The equations for the left/right eye view’s x component can be viewed as a dot product between vertex position and a vector of size 4.

The equation implemented by SMP Assist takes in 5 values per eye-view: 4 coefficients for the dot product with the vertex position and a 5th value to add to the result of the dot product.

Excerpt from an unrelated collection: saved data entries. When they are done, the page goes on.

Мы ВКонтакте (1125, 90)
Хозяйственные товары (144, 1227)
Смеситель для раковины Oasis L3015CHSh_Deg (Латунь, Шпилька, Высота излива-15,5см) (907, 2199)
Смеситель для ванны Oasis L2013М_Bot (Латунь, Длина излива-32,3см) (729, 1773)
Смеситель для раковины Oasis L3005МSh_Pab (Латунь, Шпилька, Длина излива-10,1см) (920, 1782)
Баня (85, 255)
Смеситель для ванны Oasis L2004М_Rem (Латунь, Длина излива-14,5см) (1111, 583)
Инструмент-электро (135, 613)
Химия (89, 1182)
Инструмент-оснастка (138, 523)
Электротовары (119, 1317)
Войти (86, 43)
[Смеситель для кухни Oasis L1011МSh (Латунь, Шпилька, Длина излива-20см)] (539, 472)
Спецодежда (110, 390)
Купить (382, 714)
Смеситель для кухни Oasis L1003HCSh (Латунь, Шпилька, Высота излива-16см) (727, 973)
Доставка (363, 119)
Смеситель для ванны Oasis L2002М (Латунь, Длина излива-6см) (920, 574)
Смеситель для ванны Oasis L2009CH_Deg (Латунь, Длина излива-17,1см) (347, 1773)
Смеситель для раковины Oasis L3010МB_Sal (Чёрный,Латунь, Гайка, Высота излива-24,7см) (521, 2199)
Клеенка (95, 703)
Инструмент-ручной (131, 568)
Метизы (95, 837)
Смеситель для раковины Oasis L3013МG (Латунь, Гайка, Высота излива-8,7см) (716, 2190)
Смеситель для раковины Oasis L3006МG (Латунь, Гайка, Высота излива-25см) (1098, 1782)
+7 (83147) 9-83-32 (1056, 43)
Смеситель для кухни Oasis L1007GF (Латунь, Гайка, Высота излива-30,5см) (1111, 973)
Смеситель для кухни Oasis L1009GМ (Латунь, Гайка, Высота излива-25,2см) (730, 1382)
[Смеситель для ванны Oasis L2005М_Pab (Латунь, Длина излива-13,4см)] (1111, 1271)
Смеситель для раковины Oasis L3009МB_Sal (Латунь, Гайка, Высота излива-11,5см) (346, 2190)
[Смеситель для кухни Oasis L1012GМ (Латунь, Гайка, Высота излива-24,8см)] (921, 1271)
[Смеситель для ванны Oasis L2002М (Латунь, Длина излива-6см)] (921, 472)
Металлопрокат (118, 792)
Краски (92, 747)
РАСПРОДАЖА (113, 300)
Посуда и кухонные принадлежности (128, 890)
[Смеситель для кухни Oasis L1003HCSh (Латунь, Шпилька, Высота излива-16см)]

instancedStereoParams.eSMPAssistType = NV_SMP_ASSIST_LMS;

// Left eye: pos.x = dotproduct(pos, leftCoeffs) + leftConst

instancedStereoParams.leftCoeffs[0] = 2.0f;
instancedStereoParams.leftCoeffs[1] = 0.0f;
instancedStereoParams.leftCoeffs[2] = 0.0f;
instancedStereoParams.leftCoeffs[3] = 1.0f;
instancedStereoParams.leftConst = 0.0f;

// Right eye: pos.x = dotproduct(pos, rightCoeffs) + rightConst

instancedStereoParams.rightCoeffs[0] = 2.0f;
instancedStereoParams.rightCoeffs[1] = 0.0f;
instancedStereoParams.rightCoeffs[2] = 0.0f;
instancedStereoParams.rightCoeffs[3] = -1.0f;
instancedStereoParams.rightConst = 0.0f;

status = m_activeSMPAssist->UpdateInstancedStereoData(m_pDevice, &instancedStereoParams);

The application should call UpdateInstancedStereoData after SMP Assist is successfully initialized

Easier VR Programming

The SMP Assist API built into NVIDIA drivers enable developers to more easily implement multi-resolution shading and lens-matched shading, key features which make virtual reality more accessilble and user-friendly.  If you’re not currently an NVIDIA developer and want to check out VRWorks, signing up is easy — just click on the “join” button at the top of the main NVIDIA Developer Page. SMP Assist API requires NVIDIA graphics driver version 397.31 and above. The latest VRWorks Graphics SDK 2.6 release includes a sample application and programming guide which walks through SMP Assist if you already have an NVIDIA Developer account.